Sebastian tidak yakin apa kekuatan psikis yang dimiliki Declan, tetapi saudaranya itu tepat sasaran. "Tidak," jawab pria itu jujur.
"Lalu apa hal lainnya?"
"Ini tentang seorang gadis."
"Ooh, ini terdengar menarik!" kata Declan senang.
"Yang tidak akan kubicarakan denganmu hari ini, Declan. Sampai ketemu lagi!"
"T-tunggu! Ayolah! Baiklah, aku akan melepaskanmu kali ini karena entah bagaimana kau telah pergi ke Sisilia dan berada di depan rumah Piers. Sampaikan salamku untuk Piers."
"Jangan lupa kirimkan nomornya padaku."
"Aku takkan lupa."
Beberapa detik setelah panggilan itu berakhir, Sebastian menerima nomor telepon Piers dari Declan namun sepertinya dewi keberuntungan tidak ada di pihaknya karena panggilannya langsung masuk ke voicemail. Setelah menunggu selama dua jam, ia akhirnya menyerah. Sambil menghela nafas, Sebastian menyalakan kembali mobil dan melaju ke jalan.
Saat ia mendekati tikungan panjang berikutnya, ia mendengar suara klakson kendaraan lain, meniup peringatan, dan dengan itu, sebuah truk datang di tikungan yang bersamaan disusul oleh sebuah sedan kuning tua.
Sebastian sudah mengerem, pikirannya dipenuhi dengan kesan bingung tentang wajah putih pengemudi truk dan kepalan tangan yang terguncang, saat ia berbelok dengan cepat dan mendesak, mendengar derak logam saat bagian samping mobilnya membuat kontak dengan balok beton yang tergeletak di jalan berumput di pinggir jalan. Sebastian berhenti beberapa meter lebih jauh, dan duduk sejenak menyadari bahwa dirinya gemetaran, jantungnya seperti palu yang berayun. Ia pernah nyaris celaka sebelumnya, tapi saat inilah yang paling dekat dengan bencana besar. Tangannya gemetar. Jika ia mengemudi dengan kecepatannya seperti biasa, ia tidak akan berhasil menghindar.
Ia melihat truk itu juga berhenti, dan pengemudi serta seorang pria lain berlari kembali ke arahnya. Mobil kuning itu, bagaimanapun, telah menghilang. Sebastian meyakinkan pengemudi truk yang cemas bahwa ia tidak terluka, dan bahwa kerusakan pada mobilnya amatlah sepele. Hanya kejengkelannya saja yang menjadi gangguan yang lebih buruk.

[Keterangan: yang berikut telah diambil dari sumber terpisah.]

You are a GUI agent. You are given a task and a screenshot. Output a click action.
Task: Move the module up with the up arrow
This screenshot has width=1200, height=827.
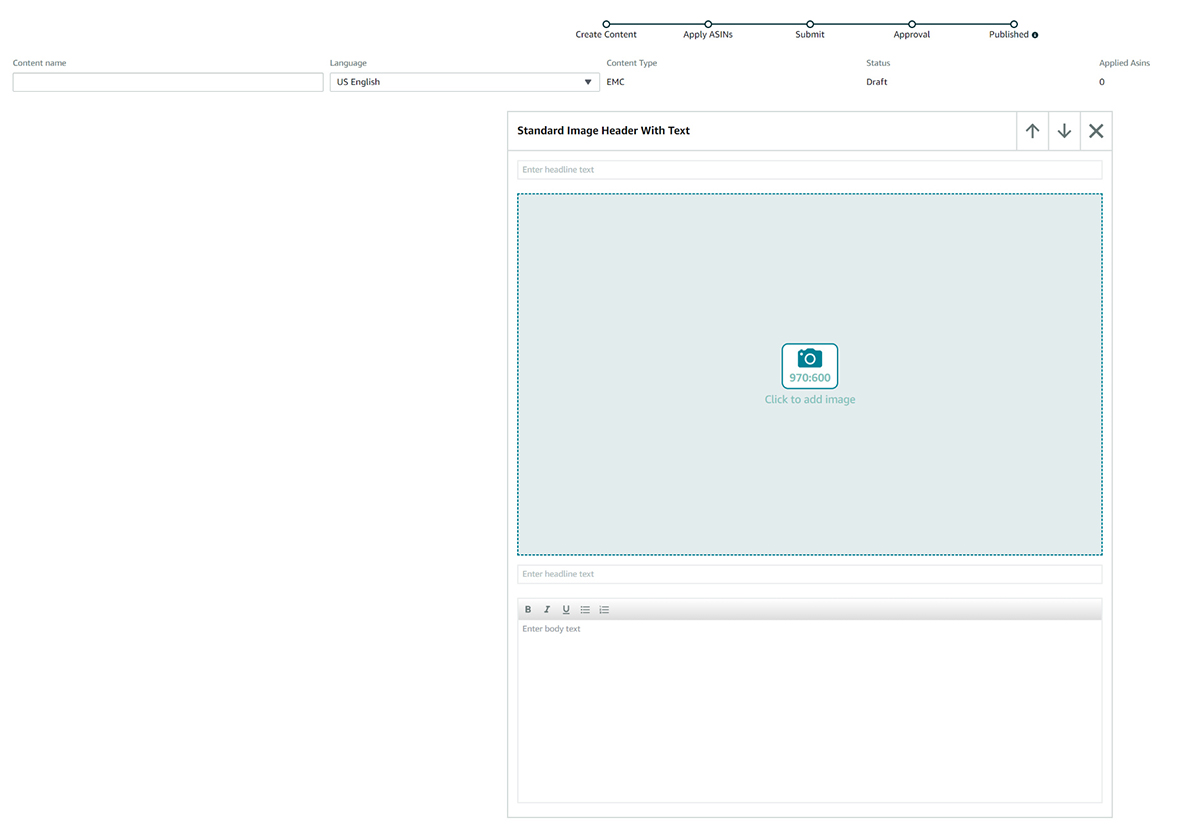pos(1032,131)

Pengemudi truk memaki pengemudi mobil sedan kuning yang hampir menyebabkan dirinya dan Sebastian bertabrakan. Pengemudi truk itu menggelengkan kepalanya dengan tidak percaya saat ia bersiap untuk pergi.
Baru saat itulah Sebastian benar-benar menyadari betapa rapuhnya hidup ini, bagaimana dalam hitungan detik, seseorang dapat meninggalkan dunia ini. Pada saat itu, hanya ada dua orang di pikirannya. Ia perlu memperbaiki keadaan. Sebastian berjanji pada dirinya sendiri bahwa ia harus memperbaiki hubungan dengan keduanya.